A-F The relative expression levels of six key genes in the Sham group and the SCI group rats (One-way ANOVA, n = 6/group). G-L The relative expression levels of six key genes in primary spinal cord neuron cell between control group and glutamate stimulation group (Unpaired student T-test, n = 3/group). SCI, spinal cord injury; Con, control group; Glu, Glutamate stimulation group; * P < 0.05, ** P < 0.01, *** P < 0.001.

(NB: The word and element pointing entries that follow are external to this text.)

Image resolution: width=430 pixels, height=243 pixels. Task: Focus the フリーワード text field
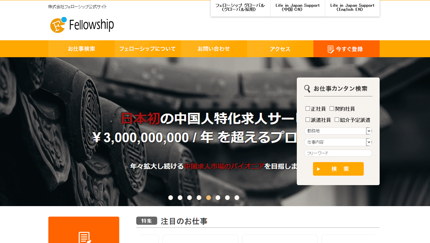tap(338, 153)
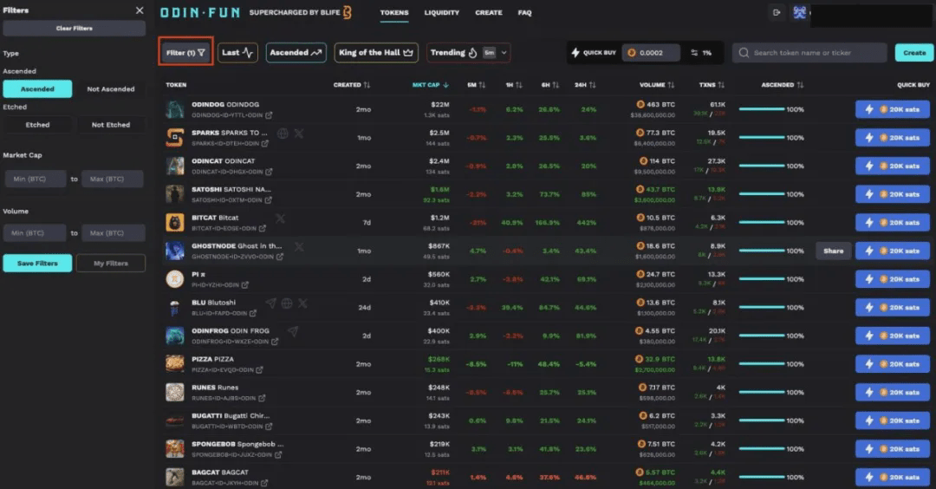The width and height of the screenshot is (936, 489).
Task: Switch to the LIQUIDITY tab
Action: [x=442, y=13]
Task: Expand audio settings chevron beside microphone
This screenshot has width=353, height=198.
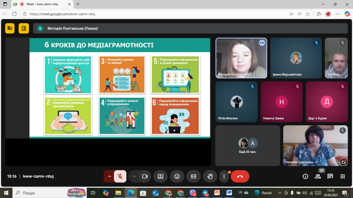Action: (109, 176)
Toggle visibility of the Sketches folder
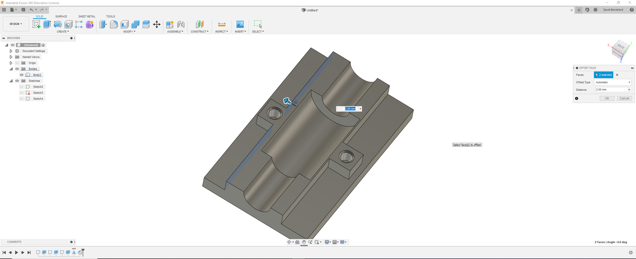The height and width of the screenshot is (259, 636). tap(17, 81)

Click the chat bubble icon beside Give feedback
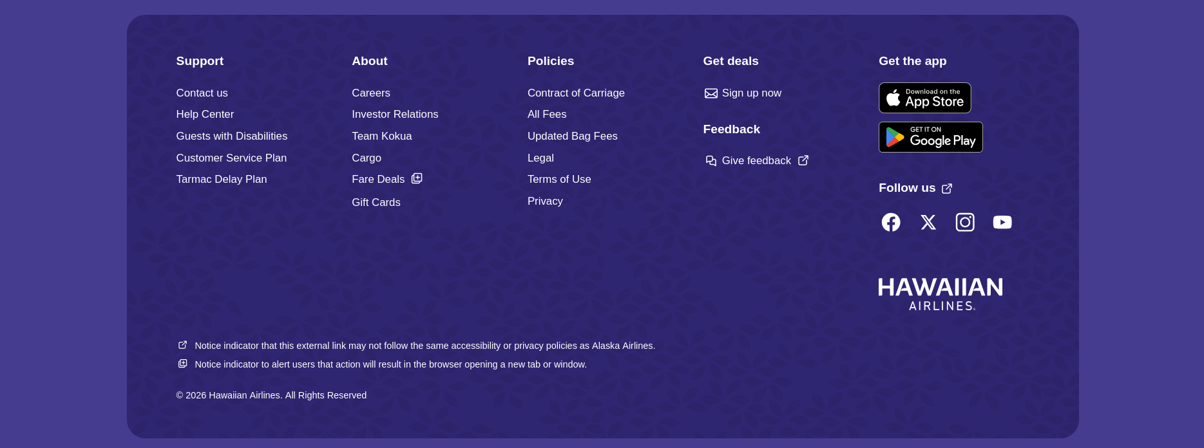pyautogui.click(x=711, y=161)
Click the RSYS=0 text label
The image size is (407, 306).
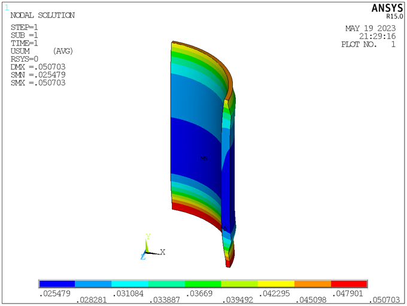[25, 59]
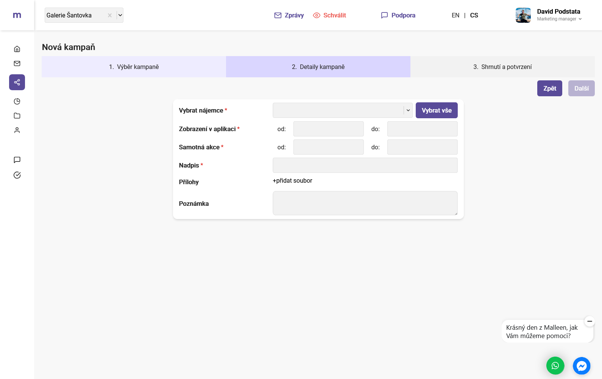Open the user profile sidebar icon
The height and width of the screenshot is (379, 602).
tap(17, 130)
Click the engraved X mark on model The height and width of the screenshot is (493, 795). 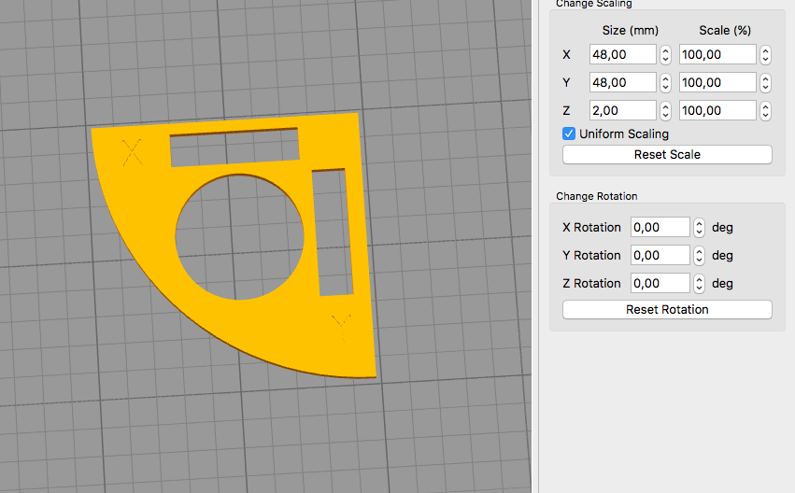[x=134, y=151]
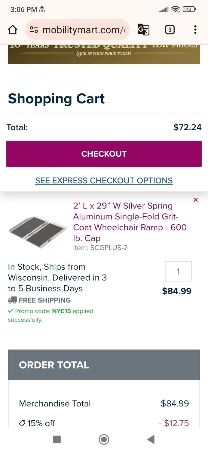Open site info icon in address bar
This screenshot has height=452, width=208.
click(34, 30)
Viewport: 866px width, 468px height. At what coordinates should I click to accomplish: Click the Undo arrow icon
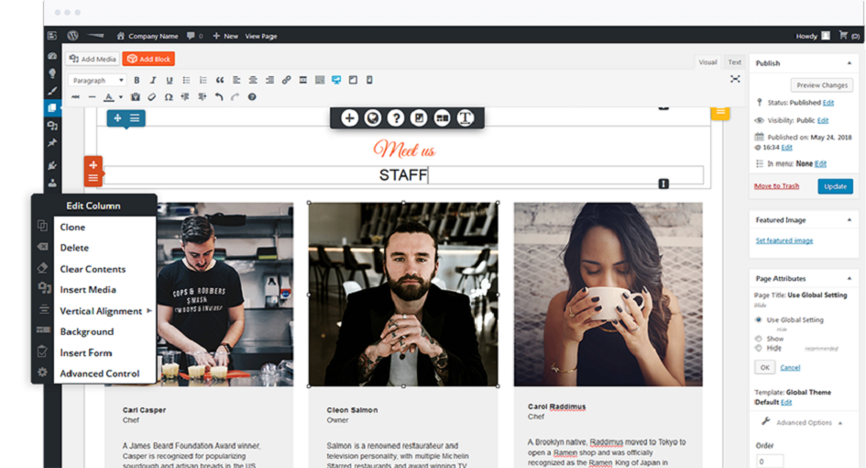[x=218, y=97]
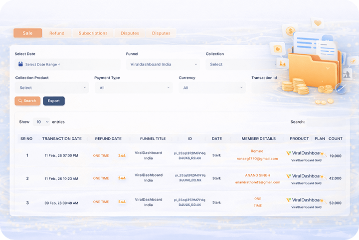Switch to the Refund tab

[57, 33]
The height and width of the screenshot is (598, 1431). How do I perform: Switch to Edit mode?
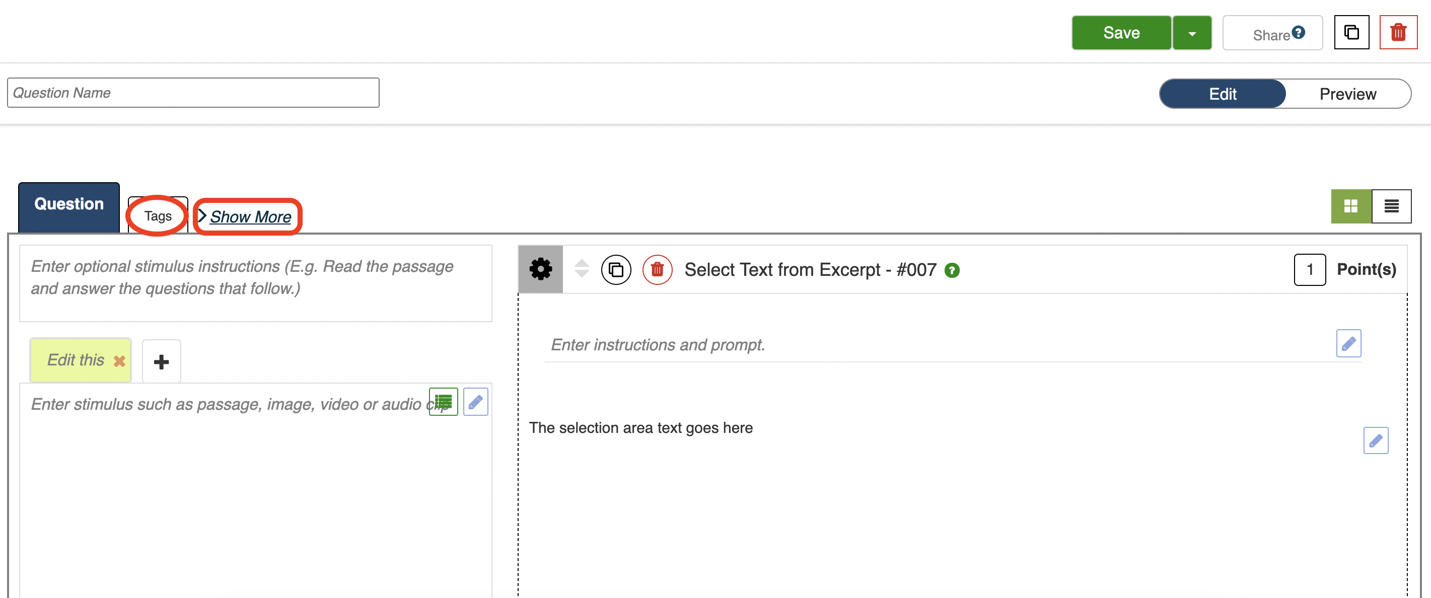click(x=1222, y=94)
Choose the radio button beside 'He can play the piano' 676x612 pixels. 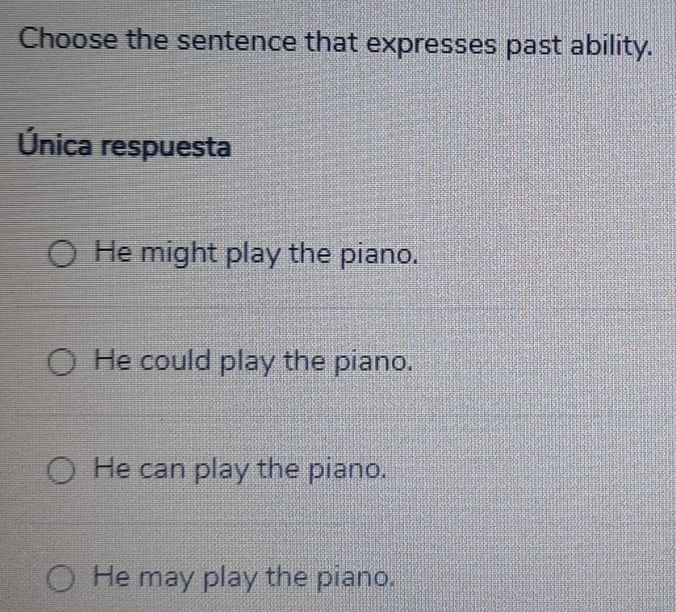tap(66, 471)
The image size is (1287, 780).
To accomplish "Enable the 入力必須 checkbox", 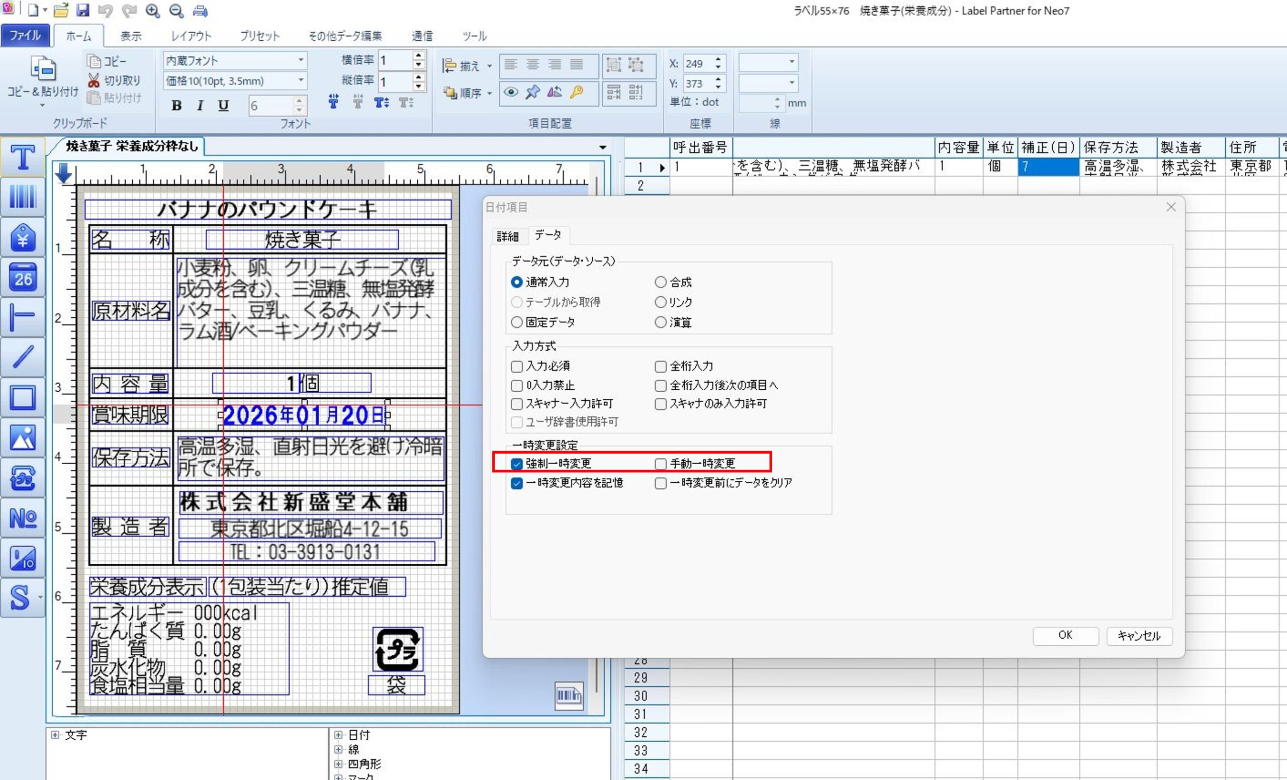I will tap(517, 366).
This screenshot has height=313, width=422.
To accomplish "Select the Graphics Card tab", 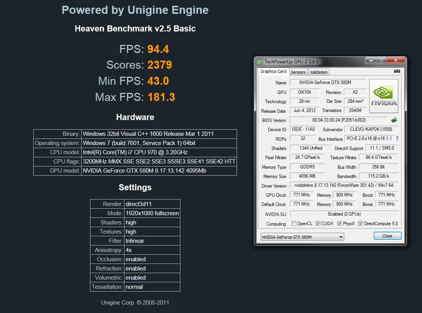I will (x=273, y=71).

https://doi.org/10.1371/journal.pone.0303235.g007

Correlation analysis between key genes and autophagy

The results of the GO enrichment analysis of candidate genes were used to explore the correlation between candidate genes and autophagy caused by excitotoxicity. A total of seven GO Biological Processes were autophagy-related, including Regulation of Apoptotic Signaling Pathway, Macroautophagy, Regulation of Macroautophagy, Regulation of Intrinsic Apoptotic Signaling Pathway, Cell Killing, Cellular Response to Oxidative Stress, and Positive Regulation of Tumor Necrosis Factor Production (Fig 8A). Chordal Graph suggested that Hspb1 and Lgals3 were strongly correlated with autophagy. Hspb1 plays an important role in these pathways, Positive Regulation of Tumor Necrosis Factor Production, Cellular Response to Oxidative Stress, Regulation of Intrinsic Apoptotic Signaling Pathway, and Regulation of Apoptotic Signaling Pathway. Lgals3 plays an important role in Regulation of Intrinsic Apoptotic Signaling Pathway and Regulation of Apoptotic Signaling Pathway. Additionally, we detected the expression levels of autophagy marker Beclin-1, Hspb1 and Lgals3 by enzyme-linked immunosorbent assay (ELISA) under different glutamate stimulation time, and found that their expression levels increased with the stimulation time (Fig 8B–8D). Through correlation analysis, Beclin-1, Hspb1 and Lgals3 have significant positive correlation with each other (Fig 8E–8G).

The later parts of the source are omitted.